# IP set

In mathematics, an IP set is a set of natural numbers which contains all finite sums of some infinite set.

The finite sums of a set D of natural numbers are all those numbers that can be obtained by adding up the elements of some finite nonempty subset of D. The set of all finite sums over D is often denoted as FS(D).

A set A of natural numbers is an IP set if there exists an infinite set D such that FS(D) is a subset of A.

Some authors give a slightly different definition of IP sets. They require that FS(D) equal A instead of just being a subset.

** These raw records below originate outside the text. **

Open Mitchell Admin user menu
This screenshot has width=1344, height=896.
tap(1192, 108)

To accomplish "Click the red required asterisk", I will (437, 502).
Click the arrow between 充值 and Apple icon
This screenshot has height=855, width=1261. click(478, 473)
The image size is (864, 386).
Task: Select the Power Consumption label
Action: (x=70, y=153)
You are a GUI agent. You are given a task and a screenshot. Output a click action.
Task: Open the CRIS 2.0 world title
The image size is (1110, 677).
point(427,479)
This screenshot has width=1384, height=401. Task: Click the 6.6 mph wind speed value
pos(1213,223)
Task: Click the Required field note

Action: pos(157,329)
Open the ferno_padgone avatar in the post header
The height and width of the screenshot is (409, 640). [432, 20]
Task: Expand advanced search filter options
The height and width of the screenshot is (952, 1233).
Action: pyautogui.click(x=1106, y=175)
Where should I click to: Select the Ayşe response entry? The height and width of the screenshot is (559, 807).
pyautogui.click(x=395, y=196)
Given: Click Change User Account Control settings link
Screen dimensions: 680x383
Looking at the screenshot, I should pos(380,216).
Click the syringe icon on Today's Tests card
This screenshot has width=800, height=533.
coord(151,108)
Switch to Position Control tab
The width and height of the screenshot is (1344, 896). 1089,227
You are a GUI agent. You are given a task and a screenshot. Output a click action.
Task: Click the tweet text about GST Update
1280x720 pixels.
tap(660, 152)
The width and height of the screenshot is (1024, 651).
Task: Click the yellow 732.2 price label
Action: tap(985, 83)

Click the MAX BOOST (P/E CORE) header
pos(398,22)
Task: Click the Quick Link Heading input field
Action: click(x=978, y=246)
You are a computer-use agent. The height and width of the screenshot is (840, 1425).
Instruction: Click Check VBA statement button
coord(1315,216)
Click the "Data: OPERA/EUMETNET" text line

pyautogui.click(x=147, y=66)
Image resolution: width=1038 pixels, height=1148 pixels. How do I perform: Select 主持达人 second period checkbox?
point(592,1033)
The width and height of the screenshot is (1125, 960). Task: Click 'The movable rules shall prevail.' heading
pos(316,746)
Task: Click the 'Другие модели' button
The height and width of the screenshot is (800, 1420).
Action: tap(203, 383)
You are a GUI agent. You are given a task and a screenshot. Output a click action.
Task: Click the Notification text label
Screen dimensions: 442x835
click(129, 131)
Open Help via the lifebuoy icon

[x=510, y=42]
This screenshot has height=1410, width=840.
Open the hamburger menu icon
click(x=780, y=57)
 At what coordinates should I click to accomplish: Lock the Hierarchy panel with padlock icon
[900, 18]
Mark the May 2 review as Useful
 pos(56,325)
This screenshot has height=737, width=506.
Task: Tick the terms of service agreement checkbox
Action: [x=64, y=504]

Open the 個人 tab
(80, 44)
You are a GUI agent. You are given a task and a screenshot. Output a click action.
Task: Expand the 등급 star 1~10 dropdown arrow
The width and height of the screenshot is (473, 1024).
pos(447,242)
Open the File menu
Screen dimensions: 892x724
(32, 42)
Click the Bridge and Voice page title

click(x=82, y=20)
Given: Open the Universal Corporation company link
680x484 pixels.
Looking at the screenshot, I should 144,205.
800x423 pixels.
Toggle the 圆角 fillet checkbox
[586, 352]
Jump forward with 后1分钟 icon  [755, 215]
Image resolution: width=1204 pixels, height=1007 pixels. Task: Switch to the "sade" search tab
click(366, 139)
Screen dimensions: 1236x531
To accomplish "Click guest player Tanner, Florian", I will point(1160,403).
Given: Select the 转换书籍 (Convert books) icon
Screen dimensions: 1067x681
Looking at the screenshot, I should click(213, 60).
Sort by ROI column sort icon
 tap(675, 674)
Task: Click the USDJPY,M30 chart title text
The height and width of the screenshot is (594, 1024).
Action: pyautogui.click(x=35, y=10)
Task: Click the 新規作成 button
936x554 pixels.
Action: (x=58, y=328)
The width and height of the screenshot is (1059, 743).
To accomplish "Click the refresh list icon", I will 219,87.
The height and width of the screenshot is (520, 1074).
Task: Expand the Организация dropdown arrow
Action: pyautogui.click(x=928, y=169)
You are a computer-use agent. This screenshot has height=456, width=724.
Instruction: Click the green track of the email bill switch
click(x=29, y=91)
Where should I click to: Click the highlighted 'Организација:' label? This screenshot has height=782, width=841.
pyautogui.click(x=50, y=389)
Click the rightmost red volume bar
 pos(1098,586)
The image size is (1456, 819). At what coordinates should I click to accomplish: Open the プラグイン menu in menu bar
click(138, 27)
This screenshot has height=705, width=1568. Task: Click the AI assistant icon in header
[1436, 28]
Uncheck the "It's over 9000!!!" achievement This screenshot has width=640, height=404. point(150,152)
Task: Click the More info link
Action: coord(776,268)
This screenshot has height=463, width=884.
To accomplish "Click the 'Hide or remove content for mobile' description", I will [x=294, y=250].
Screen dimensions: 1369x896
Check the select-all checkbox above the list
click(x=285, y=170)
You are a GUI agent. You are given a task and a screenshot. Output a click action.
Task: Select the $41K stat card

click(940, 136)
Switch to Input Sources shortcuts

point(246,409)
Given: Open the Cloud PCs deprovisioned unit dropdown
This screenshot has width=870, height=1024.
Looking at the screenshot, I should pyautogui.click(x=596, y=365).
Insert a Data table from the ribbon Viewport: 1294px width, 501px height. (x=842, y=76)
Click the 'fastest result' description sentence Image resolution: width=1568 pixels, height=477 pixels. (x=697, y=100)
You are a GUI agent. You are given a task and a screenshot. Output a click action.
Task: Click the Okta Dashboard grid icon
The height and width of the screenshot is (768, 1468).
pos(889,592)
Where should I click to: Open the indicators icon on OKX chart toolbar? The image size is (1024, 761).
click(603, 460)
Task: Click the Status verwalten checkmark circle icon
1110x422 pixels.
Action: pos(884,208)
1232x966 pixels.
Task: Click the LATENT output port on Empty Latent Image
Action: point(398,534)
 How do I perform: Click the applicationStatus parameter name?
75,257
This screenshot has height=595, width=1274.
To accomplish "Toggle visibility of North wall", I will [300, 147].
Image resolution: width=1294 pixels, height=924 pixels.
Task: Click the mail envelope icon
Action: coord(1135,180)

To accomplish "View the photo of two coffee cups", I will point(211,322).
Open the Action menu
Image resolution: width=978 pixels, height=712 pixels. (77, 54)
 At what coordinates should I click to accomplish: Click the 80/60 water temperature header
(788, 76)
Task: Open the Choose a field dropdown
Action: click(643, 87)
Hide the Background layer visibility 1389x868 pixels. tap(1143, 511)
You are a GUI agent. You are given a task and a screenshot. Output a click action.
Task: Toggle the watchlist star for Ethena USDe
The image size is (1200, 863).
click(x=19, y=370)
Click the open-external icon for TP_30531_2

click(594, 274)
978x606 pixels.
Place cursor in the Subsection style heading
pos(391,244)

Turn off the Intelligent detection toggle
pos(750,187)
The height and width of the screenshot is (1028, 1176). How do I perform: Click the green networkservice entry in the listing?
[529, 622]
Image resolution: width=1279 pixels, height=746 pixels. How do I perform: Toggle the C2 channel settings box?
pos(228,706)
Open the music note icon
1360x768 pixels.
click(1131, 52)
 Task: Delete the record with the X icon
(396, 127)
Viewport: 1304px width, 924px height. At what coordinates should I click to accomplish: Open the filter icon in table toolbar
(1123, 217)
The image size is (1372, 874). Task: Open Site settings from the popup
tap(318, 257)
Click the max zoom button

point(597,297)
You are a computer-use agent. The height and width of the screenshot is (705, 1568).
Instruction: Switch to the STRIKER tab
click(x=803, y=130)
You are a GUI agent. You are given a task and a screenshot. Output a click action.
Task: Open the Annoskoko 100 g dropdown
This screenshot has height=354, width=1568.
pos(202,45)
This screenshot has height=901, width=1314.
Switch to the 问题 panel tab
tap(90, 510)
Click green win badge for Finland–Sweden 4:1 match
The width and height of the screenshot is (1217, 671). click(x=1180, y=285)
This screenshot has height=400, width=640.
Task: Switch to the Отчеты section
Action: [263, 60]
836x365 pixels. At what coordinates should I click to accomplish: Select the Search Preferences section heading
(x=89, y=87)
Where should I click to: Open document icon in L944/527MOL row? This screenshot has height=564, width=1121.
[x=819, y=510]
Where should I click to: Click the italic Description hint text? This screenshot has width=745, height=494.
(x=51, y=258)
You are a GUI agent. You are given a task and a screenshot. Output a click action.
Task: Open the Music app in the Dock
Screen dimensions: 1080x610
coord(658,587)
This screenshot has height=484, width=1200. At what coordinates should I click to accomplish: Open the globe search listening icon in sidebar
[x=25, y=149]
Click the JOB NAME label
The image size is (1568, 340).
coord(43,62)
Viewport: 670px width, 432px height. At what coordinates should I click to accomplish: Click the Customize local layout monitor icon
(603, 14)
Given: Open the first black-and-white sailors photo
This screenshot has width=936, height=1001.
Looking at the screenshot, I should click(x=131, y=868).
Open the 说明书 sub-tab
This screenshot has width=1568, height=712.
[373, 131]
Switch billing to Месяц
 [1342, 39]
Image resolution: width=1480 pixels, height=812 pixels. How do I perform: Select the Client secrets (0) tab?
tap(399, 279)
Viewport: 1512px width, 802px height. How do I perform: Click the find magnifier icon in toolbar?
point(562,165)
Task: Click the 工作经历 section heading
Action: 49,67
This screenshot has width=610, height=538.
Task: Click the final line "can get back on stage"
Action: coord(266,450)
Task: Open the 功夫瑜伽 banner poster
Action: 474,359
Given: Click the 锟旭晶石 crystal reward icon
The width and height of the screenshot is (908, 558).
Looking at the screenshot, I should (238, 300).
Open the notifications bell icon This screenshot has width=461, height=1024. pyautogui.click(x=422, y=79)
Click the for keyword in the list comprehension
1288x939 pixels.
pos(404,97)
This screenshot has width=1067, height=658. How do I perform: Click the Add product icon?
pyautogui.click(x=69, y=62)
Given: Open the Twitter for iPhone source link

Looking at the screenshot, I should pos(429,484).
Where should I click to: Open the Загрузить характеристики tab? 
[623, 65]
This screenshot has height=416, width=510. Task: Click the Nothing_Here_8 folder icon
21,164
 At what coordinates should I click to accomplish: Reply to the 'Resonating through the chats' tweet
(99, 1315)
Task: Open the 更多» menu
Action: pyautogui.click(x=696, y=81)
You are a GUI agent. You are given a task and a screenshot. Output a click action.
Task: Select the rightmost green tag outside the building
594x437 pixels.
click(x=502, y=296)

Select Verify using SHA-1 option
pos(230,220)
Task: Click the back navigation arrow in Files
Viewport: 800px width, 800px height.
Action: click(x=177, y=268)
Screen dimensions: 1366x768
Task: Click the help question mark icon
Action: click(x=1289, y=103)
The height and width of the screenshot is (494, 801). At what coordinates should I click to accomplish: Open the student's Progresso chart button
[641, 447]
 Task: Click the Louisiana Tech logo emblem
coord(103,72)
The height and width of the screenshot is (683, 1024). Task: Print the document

Sources disagree on the origin of the name IP set. Some claim it was coined by Furstenberg and Weiss to abbreviate "Infinite-dimensional Parallelepiped", others that it abbreviates "idempotent" (since a set is IP if and only if it is a member of an idempotent ultrafilter).

## Hindman's Theorem

If $S\,$ is an IP set and $S = C_1 \cup C_2 \cup ... \cup C_n$, then at least one $C_i\,$ is an IP set. This is known as Hindman's Theorem, or the Finite Sums Theorem.

Since the set of natural numbers itself is an IP-set and partitions can also be seen as colorings, we can reformulate a special case of Hindman's Theorem in more familiar terms: Suppose the natural numbers are "colored" with n different colors; each natural number gets one and only one of the n colors. Then there exists a color c and an infinite set D of natural numbers, all colored with c, such that every finite sum over D also has color c.

Hindman's Theorem states that the class of IP sets is partition regular.

## Semigroups

The definition of being IP has been extended from subsets of the special semigroup of natural numbers with addition to subsets of semigroups and partial semigroups in general.